#### [WHAT YOU HAVE TO DO]
Only the lines from the one bearing "The width and" through the end of the listing belong in your response, restated word for word and without pictures.

#### [DATA EXCERPTS]
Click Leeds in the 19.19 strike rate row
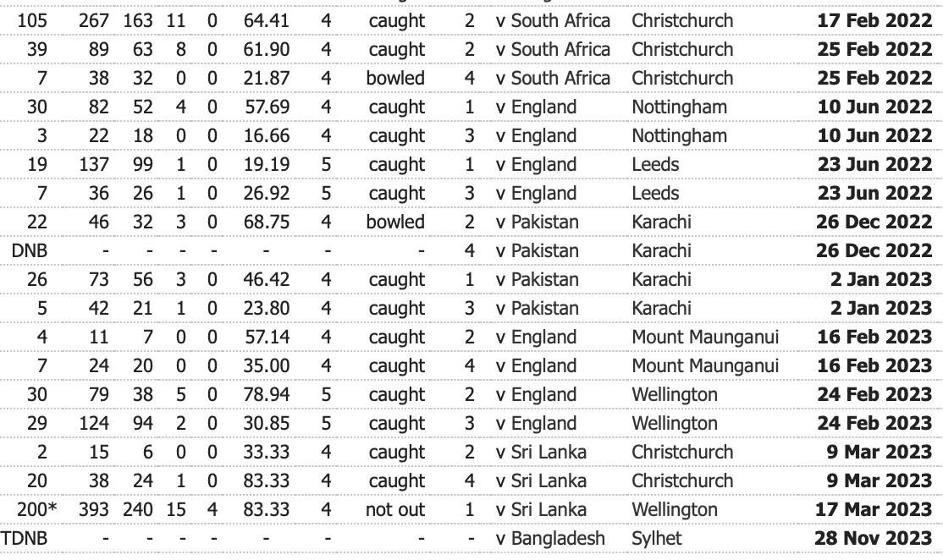 click(x=655, y=165)
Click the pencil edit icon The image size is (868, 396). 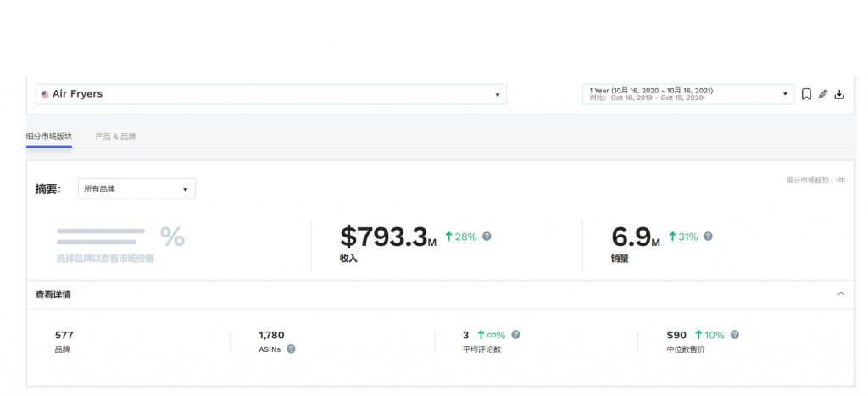822,94
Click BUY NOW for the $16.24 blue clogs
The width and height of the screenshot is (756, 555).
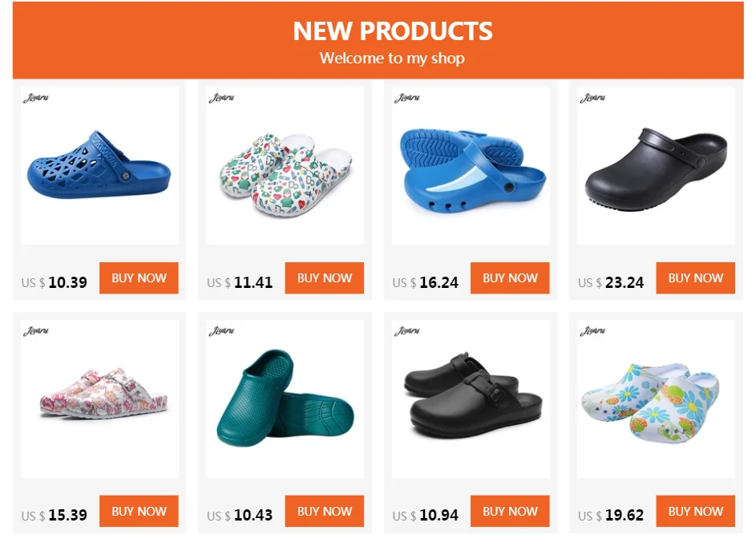510,278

#### [ANSWER SECTION]
The width and height of the screenshot is (756, 555).
510,278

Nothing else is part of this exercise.